E mentre il vento si muoveva ancora attorno a loro Severus mandò il bambino-Potter a giocare, promettendo che, se mai il calamaro si fosse fatto vedere, l’uomo lo avrebbe chiamato.

Ma probabilmente faceva troppo freddo quel pomeriggio e quando Severus riavvolse il mantello dell’invisibilità attorno al piccolo Potter non poté fare a meno di notare la sua espressione dispiaciuta.

Sbuffò per l’ennesima volta.
“Avremo altre occasioni, Harry. Adesso il vento si è alzato e dobbiamo rientrare”.

“Sì, signore”.

E lo prese per mano e non coprì le sue orme, perché ormai era quasi buio e nemmeno lui riusciva a scorgerle.
Il silenzio sapeva ancora un po’ di disappunto.

“Stasera ti parlerò delle creature e degli animali del mare, Harry, vuoi?”

La sera parve illuminarsi della piccola felicità nella voce del bimbo.
“Sì, maestro Sevreus”.

“Andiamo allora” sussurrò a metà fra l’agonia e la rassegnazione.
Oh, per il santo Merlino, stava diventando un padre.

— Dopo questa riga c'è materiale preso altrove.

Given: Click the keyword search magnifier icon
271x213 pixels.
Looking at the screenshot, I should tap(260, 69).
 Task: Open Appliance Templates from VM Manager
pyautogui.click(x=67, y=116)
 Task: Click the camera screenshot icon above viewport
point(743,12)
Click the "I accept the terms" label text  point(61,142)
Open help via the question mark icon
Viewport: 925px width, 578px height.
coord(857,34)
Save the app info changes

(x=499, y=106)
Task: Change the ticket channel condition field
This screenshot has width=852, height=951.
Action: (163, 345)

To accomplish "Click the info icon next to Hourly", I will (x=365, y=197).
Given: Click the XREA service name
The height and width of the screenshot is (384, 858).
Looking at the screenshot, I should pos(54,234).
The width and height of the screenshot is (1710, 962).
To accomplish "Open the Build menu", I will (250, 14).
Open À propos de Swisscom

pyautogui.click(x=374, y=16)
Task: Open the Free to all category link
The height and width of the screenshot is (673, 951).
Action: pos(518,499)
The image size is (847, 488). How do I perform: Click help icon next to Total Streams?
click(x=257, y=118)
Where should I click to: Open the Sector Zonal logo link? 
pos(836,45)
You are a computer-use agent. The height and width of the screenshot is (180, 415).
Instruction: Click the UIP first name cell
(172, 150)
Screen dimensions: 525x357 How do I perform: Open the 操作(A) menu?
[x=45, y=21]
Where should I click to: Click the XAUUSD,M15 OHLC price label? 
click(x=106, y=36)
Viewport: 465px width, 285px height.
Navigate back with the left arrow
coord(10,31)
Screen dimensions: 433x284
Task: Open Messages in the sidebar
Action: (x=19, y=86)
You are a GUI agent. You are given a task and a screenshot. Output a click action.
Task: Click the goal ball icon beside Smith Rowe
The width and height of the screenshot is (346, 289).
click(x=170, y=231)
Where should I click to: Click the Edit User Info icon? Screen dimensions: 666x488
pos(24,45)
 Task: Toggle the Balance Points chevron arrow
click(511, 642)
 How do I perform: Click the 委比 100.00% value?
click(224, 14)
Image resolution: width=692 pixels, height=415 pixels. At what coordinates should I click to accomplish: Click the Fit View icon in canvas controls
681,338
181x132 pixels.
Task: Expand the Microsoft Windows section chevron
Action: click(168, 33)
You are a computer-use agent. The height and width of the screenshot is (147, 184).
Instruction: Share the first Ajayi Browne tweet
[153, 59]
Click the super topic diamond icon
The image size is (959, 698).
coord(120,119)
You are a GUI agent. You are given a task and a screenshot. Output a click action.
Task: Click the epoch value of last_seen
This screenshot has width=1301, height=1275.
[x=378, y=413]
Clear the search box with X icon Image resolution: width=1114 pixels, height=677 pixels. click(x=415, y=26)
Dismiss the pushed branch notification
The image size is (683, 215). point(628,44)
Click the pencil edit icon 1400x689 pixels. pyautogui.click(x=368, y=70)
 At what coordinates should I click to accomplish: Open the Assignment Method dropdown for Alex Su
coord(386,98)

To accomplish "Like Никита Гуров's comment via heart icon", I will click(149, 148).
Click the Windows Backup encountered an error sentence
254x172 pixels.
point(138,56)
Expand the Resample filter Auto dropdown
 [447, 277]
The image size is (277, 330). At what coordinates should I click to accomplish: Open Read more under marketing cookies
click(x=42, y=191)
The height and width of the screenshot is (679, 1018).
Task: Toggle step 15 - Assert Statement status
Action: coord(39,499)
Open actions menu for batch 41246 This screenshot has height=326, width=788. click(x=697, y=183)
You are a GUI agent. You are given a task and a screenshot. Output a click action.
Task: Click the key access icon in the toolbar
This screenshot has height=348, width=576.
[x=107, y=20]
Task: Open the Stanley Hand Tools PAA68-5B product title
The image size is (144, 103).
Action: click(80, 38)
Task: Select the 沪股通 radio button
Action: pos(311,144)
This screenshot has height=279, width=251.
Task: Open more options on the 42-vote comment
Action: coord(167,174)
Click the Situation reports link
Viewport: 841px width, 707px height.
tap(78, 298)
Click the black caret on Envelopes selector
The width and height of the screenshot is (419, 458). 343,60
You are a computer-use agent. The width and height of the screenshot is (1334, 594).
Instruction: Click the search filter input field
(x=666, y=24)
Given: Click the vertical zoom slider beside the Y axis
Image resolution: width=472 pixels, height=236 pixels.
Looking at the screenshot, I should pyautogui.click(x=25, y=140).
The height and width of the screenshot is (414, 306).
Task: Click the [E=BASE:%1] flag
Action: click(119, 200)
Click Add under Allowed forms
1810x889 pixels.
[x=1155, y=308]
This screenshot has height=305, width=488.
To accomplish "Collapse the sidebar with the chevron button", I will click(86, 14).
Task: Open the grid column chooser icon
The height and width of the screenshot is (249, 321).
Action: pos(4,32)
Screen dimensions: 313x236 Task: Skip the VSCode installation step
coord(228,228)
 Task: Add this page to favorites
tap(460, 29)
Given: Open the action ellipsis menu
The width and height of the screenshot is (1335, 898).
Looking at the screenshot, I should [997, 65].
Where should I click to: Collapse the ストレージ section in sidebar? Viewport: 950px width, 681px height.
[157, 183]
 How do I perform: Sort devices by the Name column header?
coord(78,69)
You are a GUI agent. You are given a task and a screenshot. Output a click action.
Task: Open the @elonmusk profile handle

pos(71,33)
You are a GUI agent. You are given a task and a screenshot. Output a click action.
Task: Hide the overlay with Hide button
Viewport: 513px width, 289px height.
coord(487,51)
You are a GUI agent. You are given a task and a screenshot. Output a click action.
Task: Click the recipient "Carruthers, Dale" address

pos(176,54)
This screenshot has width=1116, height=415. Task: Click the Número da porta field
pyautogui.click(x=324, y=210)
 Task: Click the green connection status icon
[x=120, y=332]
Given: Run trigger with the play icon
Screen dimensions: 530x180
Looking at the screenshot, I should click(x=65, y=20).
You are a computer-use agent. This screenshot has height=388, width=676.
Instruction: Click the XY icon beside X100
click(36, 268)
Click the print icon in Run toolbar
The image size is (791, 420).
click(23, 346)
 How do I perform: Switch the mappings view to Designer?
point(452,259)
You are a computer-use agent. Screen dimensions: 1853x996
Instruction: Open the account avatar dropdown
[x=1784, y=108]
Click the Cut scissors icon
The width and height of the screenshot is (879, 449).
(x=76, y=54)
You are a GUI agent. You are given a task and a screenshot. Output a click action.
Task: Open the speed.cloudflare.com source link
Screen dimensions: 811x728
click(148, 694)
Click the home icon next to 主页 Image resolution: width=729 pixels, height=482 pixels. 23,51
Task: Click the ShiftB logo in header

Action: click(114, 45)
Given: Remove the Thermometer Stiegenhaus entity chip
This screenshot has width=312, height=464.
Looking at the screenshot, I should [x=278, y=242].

Insieme rientrarono, mano nella mano.
Forse il cammino che avrebbero intrapreso insieme non sarebbe stato così improponibile, pensò Severus mentre la sua voce accompagnava il bimbo nel mondo dei sogni. Fra le sue mani un libro sui pesci.
E di nuovo quasi sorrise, ancora una volta capace di lasciare che il bambino-Potter quasi lo rendesse, almeno per un po’, inconsapevole della natura effimera delle cose.




Alla fine di quella seconda settimana la notizia della scarcerazione di Sirius Black lo lasciò teso ed irritantemente in ansia. In attesa di un amaro, violento confronto.


 


 







Continua…

 

 

Peter Pettigrew: Peter Minus;
Moony: Lunastorta;
Padfoot: Felpato;
Filch Argus: Gazza Argus;
Helga Hufflepuff: Tosca Tassorosso.

L’Infrangipalla è una mia invenzione. Slug & Jiggers è il nome del negozio di Pozioni (o farmacia) situato in Diagon Alley. Cruciatus è una delle maledizioni imperdonabili che come tutti ben sanno causa dolori terribili a chi ne viene colpito.

 

Nota grammaticale: per mia decisione personale in questa fanfic tutti i nomi propri ed alcuni altri di vario genere sono mantenuti originali, quindi con i termini inglesi, non solo per rispetto alla signora Rowling che così li ha creati, ma anche perché non approvo la dilagante malattia del ‛traduzionismo-sempre-e-comunque’. Per correttezza nei confronti di chi è in disaccordo con me alla fine di ogni capitolo metterò i termini italiani corrispondenti. Grazie mille.